Come saranno le auto del futuro?
Sembra una domanda banale,quasi stupida ma dalla tipologia di auto dipenderà molto la mobilità del futuro e i relativi “problemi ambientali” e quindi anche le nostre vite bene o male.
Gli aspetti da considerare sono due: il tipo di alimentazione e il loro design.
Incominciamo con ordine a parlare del primo aspetto citato: il tipo di alimentazione.
Quali sono le scelte? Benzina?Forse per l’immediato futuro ma quando comincerà a scarseggiare i prezzi si alzeranno così tanto che nessuno la comprerà più o più semplicemente non ci sarà più. L’ibrido forse? Anche questa è una soluzione valida solo per l’immediato futuro: l’ibrido funziona con un motore a benzina e uno elettrico,quando quello a benzina è in funzione carica quello elettrico,ma anche questo sistema è destinato a scemare una volta esaurite le risorse petrolifero. Le uniche due soluzioni rimaste sono l’elettrico e l’idrogeno,ma quale delle due è più valida? Partiamo con l’elettrico: non pensate sia economico. Comprando una city-car elettrica spendereste una cifra equivalente a quella di un’auto di fascia premium come un’audi a6 o una mercedes classe e o una bmw serie 5. Certo risparmiereste sui consumi dite voi ma anche senza considerare che i tempi di ricarica attualmente si aggirano tra le 12-16 ore quando si sceglie di acquistare una macchina elettrica bisogna tener conto del costo delle batterie. Secondo diverse fonti le batterie attuali se tenute con cura possono durare solo circa 5 anni e un cambio di batterie può costare anche 10000 euro! Inquina meno dite voi? Si,forse direttamente si,ma indirettamente inquina forse di più di un’auto a benzina: le gomme consumandosi producono gas nocivi,le batterie a litio sono difficilissime da smaltire,per non considerare poi tutto l’inquinamento prodotto durante il processo di produzione.
Passiamo in rassegna ora l’idrogeno.
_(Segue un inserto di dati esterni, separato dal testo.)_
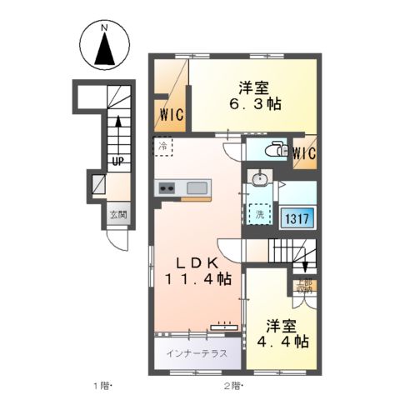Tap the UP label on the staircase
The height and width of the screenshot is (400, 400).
coord(118,162)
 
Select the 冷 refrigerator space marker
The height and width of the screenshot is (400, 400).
coord(162,147)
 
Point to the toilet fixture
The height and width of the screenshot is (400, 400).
coord(272,150)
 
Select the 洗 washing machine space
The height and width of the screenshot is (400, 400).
coord(262,213)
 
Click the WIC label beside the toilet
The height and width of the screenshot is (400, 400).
coord(304,152)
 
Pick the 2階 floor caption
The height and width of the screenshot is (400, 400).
coord(231,385)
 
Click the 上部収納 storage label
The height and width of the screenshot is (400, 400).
coord(304,284)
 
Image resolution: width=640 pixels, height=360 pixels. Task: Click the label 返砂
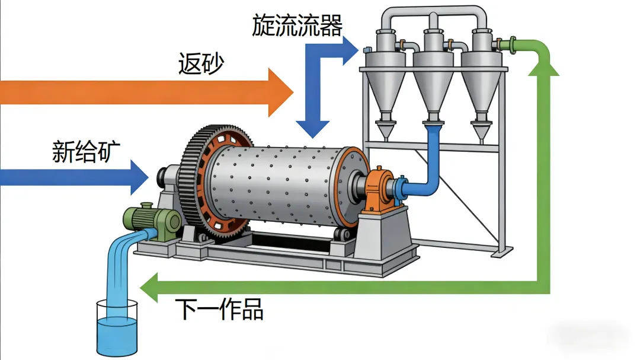point(201,63)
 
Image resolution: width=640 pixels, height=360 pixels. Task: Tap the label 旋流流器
point(297,25)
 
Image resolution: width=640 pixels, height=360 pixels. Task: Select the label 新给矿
point(86,152)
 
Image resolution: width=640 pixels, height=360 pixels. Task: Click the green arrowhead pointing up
point(543,66)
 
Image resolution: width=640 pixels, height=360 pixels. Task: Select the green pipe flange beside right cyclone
point(505,44)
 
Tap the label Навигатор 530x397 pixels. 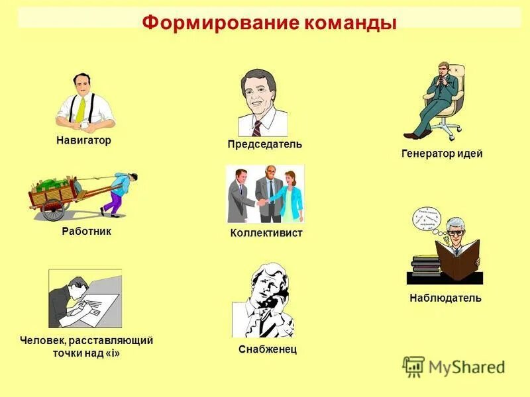[x=83, y=141]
In molti, da quel che ho sentito, la prima obbiezione che fanno è “può esplodere!” e la benzina forse no?Bisogna considerare che serbatoi di idrogeno sono spessi il doppio di quelli per la benzina e molto più sicuri, inoltre nell’eventualità di un esplosione l’idrogeno essendo un gas più leggero dell’aria se ne andrebbe verso l’alto non provocando nessun danno in più da sommare a quelli fatti dall’espolosione mentre la benzina espoldendo rimarrebbe a terra a bruciare costituendo pericolo. A livello di inquinamento inquina meno di un’auto comune o di un’auto elettrica,il gas di scarico è vapore acqueo mentre a inquinare sono i processi di produzione e i gas delle gomme,ma almeno non c’è da sommare a tutto ciò anche le batterie delle auto elettriche. L’idrogeno a differenza di quello che pensano in tanti è economico e ha un tempo di ricarica di un paio di minuti.
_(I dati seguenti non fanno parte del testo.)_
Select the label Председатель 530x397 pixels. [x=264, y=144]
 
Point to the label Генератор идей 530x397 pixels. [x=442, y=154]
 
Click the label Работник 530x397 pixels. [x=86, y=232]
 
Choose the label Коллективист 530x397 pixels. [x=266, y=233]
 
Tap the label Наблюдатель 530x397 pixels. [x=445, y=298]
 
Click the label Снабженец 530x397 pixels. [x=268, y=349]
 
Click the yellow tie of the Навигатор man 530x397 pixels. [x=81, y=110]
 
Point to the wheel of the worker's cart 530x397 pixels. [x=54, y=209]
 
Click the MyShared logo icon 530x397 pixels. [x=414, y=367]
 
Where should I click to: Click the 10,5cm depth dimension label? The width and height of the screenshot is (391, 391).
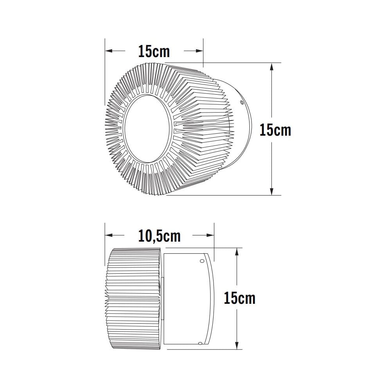click(159, 236)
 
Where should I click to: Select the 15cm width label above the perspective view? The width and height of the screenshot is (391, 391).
click(154, 51)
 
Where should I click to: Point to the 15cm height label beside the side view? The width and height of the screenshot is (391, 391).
click(239, 298)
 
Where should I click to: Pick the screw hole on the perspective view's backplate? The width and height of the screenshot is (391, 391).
click(242, 103)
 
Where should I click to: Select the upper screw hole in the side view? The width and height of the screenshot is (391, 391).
click(202, 261)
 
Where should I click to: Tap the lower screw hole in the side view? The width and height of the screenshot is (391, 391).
click(200, 343)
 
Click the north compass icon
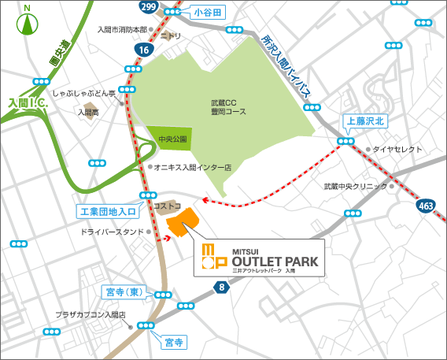(x=28, y=21)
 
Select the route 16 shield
(x=142, y=49)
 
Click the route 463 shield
(x=426, y=206)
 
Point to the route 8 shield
(x=222, y=288)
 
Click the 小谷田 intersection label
(x=209, y=13)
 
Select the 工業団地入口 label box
(x=108, y=211)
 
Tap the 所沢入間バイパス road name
(x=291, y=67)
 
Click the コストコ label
(x=168, y=206)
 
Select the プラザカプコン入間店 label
(x=91, y=314)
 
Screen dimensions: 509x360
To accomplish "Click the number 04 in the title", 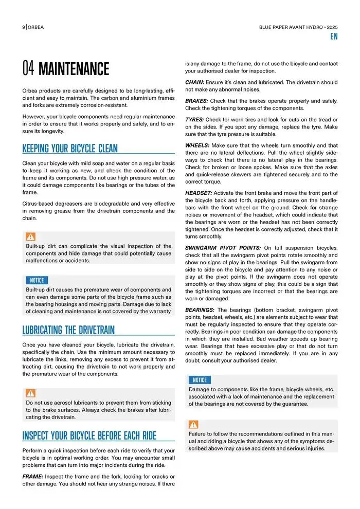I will tap(28, 68).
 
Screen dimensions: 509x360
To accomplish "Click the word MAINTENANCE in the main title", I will tap(74, 68).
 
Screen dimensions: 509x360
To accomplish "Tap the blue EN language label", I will tap(334, 37).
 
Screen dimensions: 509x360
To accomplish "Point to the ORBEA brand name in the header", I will tap(36, 27).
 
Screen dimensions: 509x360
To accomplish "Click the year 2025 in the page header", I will tap(332, 27).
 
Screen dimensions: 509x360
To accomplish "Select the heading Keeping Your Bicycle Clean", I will tap(70, 149).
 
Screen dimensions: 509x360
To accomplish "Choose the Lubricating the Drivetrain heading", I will tap(68, 330).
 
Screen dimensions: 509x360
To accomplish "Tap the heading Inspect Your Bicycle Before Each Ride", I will tap(89, 436).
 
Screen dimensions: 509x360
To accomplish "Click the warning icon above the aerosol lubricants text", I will tap(31, 393).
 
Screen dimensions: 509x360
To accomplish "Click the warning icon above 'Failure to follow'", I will tap(193, 425).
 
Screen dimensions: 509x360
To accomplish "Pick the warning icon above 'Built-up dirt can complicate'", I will tap(31, 237).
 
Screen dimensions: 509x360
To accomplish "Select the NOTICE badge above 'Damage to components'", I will tap(200, 380).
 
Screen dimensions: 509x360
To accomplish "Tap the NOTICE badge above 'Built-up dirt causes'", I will tap(37, 280).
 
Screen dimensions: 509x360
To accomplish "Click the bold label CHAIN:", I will tap(195, 82).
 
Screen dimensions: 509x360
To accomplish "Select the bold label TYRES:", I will tap(194, 119).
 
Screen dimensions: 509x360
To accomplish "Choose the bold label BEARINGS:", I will tap(200, 310).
Passiamo al design, argomento molto meno complesso, adesso si punta molto su un aspetto decisamente futuristico fatto di forme morbide,giochi di luci e colori e da degli interni che ricordano quelli di una navicella spaziale.
Il design esterno che propongono non dovrebbe essere troppo complicato da produrre,eccezion fatta per elementi veramente complessi,ma in generale sono di fattura semplice,in alcuni casi la linea di queste nuove auto sono molto più semplici di alcune in produzione tuttoggi. Questo si traduce in un minor costo di produzione e, si spera, in un minor costo per chi le acquisterà.
Per gli interni, invece, a parer mio rimarremo molto sul “classico” la maggior parte di quelli che propongono ora nelle concept car sono veramente troppo elaborati per proporli in una commercializzazione in serie e anche se fosse avrebbero un costo elevato che li preclude a pochi.
Inoltre nonostante l’aspetto alcune hanno l’aria decisamente insicura, guardate la foto più in alto, in caso di impatto probabilmente le portiere rimarrebbero incastrate tra il telaio impedendovi di uscire o comunque potrebbero creare difficoltà ai soccorsi che tentano di aiutarvi. Un aspetto da tener conto.